The music may come courtesy of that other archetypal pairing, producers Sly Dunbar and Robbie Shakespeare, but the incredible success of the formula (platinum sales for an album by a previously unknown Third World act) owes an awful lot to the way the two front men answer some fundamental urge for duality, like a Laurel and Hardy of the digital age.
Outside the Newport Centre, courting couples, older ragga fans, even the occasional straight rocker queued around the block, patrolled by trench-coated touts who had to buy before they could sell. Little girls are big fans too: in the primary schools of the nation, 'Tease Me' has become a playground anthem; at the Newport Centre, children were carried from the crush like victims of Beatlemania.

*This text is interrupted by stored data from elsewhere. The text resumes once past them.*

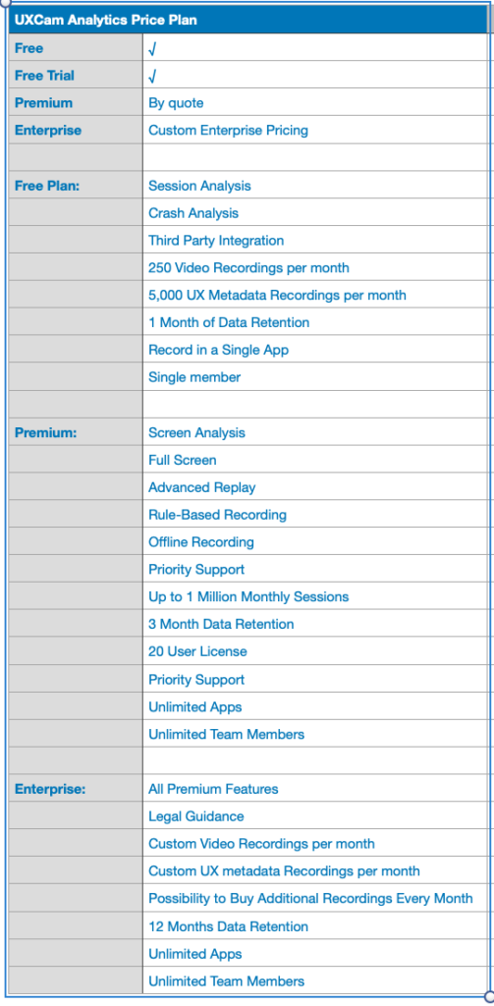Select the 'Enterprise:' section label cell

(x=76, y=789)
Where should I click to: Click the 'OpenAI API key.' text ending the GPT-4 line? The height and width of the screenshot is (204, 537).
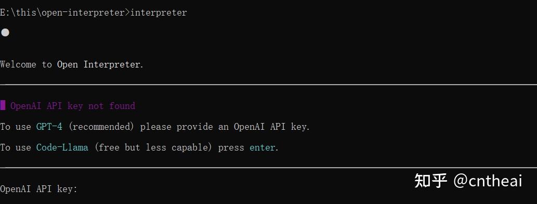point(272,127)
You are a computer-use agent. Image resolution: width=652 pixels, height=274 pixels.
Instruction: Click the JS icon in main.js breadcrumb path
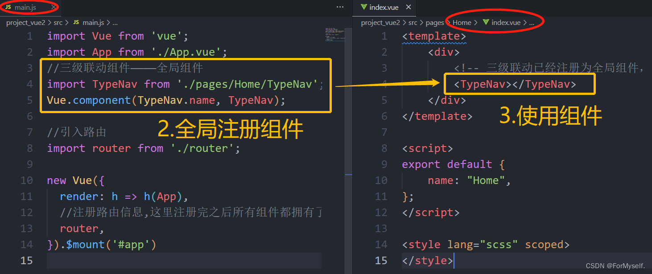pyautogui.click(x=75, y=22)
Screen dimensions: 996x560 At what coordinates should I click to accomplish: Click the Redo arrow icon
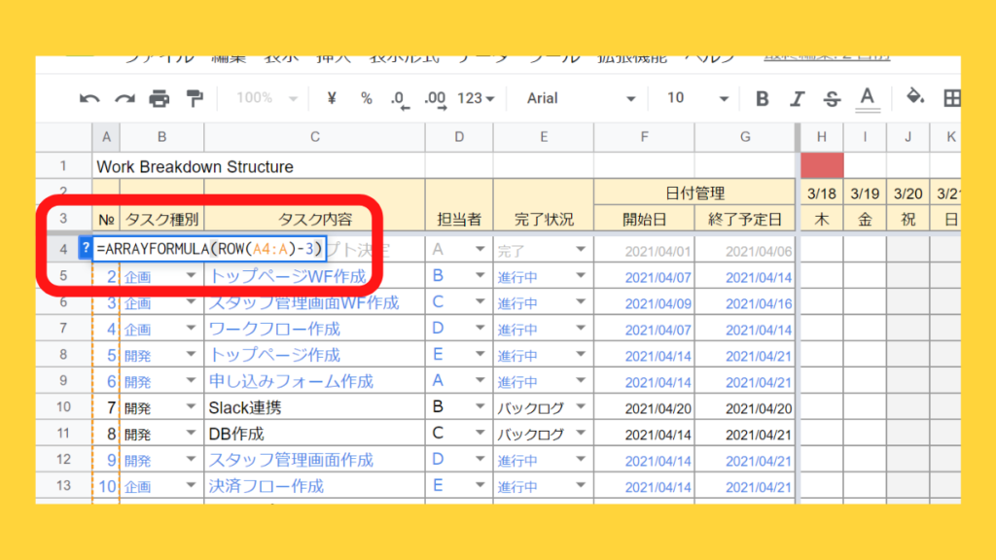pos(125,98)

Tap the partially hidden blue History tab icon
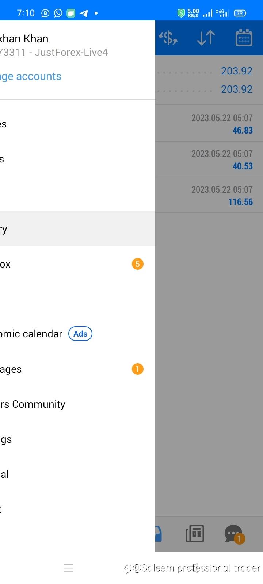point(159,534)
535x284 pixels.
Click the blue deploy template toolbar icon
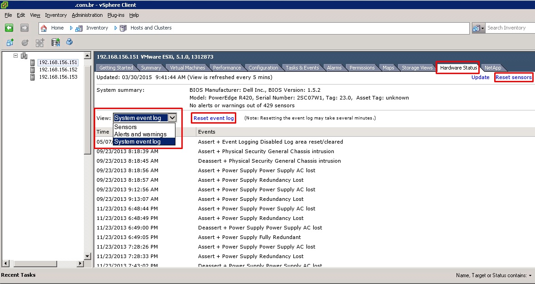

The long, teasing wait for the main attraction was partly to blame. The show began at half past seven, but it was way past many punters' bedtimes when the stars arrived; Chaka resplendent in swathes of gold satin, Mr Pliers restrained in a dark admiral's costume. The cross-talk patter of their records has a visual equivalent: Chaka is all energy, charging about, while Pliers stays more or less still, holding the attention through the sweetness of his voice. It's a great voice too; crying, pleading, and full of odd echoes of English folk-songs and sea-shanties. But Chaka is the children's favourite, the Big Daddy of the pair (though he's less fat, and Pliers less thin, than you expect).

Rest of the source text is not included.